ID #585 Minimally invasive detection of extrachromosomal DNA in cerebrospinal fluid from medulloblastoma patients
Ryan Tian, Brent Orr, Sandeep Dhanda, Giles Robinson, Kyle Smith, Paul NorthcottAbstract
Extrachromosomal DNA (ecDNA) is a key driver of oncogene amplification, treatment resistance, and poor survival outcomes in human cancer, including medulloblastoma. To date, ecDNA detection has largely relied on whole-genome sequencing of tumor DNA isolated from surgical resections. Here, we describe the feasibility of minimally invasive ecDNA detection and reconstruction in cerebrospinal fluid (CSF) liquid biopsies when applied to both low-coverage whole-genome sequencing and enzymatic methyl-sequencing data obtained from 679 CSF samples across 220 medulloblastoma patients. Recurrent ecDNAs involving canonical medulloblastoma driver loci, including MYC, PVT1, MYCN, GLI2, and CCND2, were detected in the CSF of 26/220 (12%) patients across the cohort, consistent with frequencies reported in prior medulloblastoma tumor tissue studies.
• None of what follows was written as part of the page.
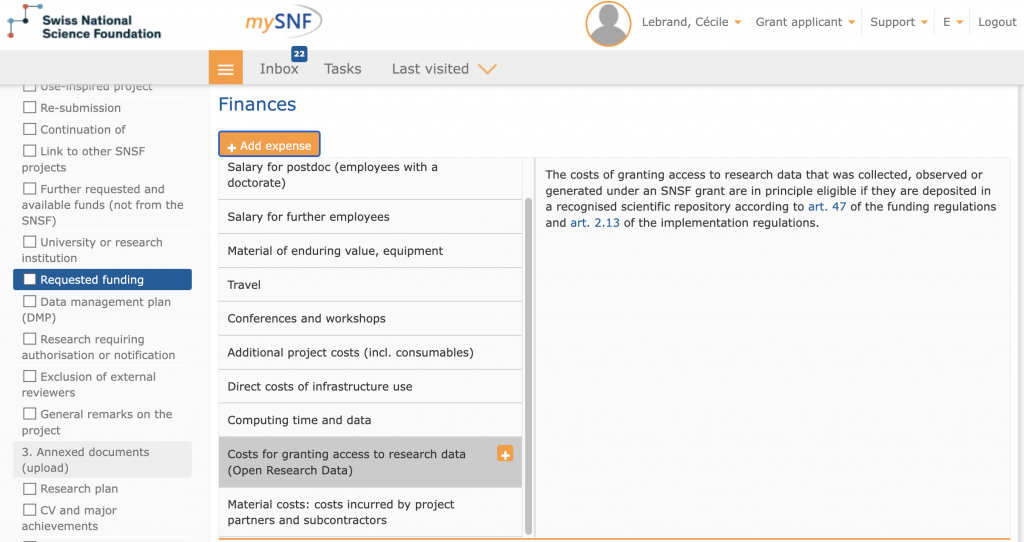Open the Lebrand, Cécile user dropdown
Screen dimensions: 1024x542
pos(690,22)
Presence of ecDNA in the CSF was associated with significantly worse progression-free survival compared with patients lacking amplification signals. Reconstructed ecDNA segments from patients with longitudinal sampling demonstrated structural conservation across treatment and clinical progression. Our computational framework applied to CSF liquid biopsies offers a minimally invasive approach for ecDNA detection, molecular characterization, and monitoring in pediatric neuro-oncology settings that is anticipated to be broadly applicable.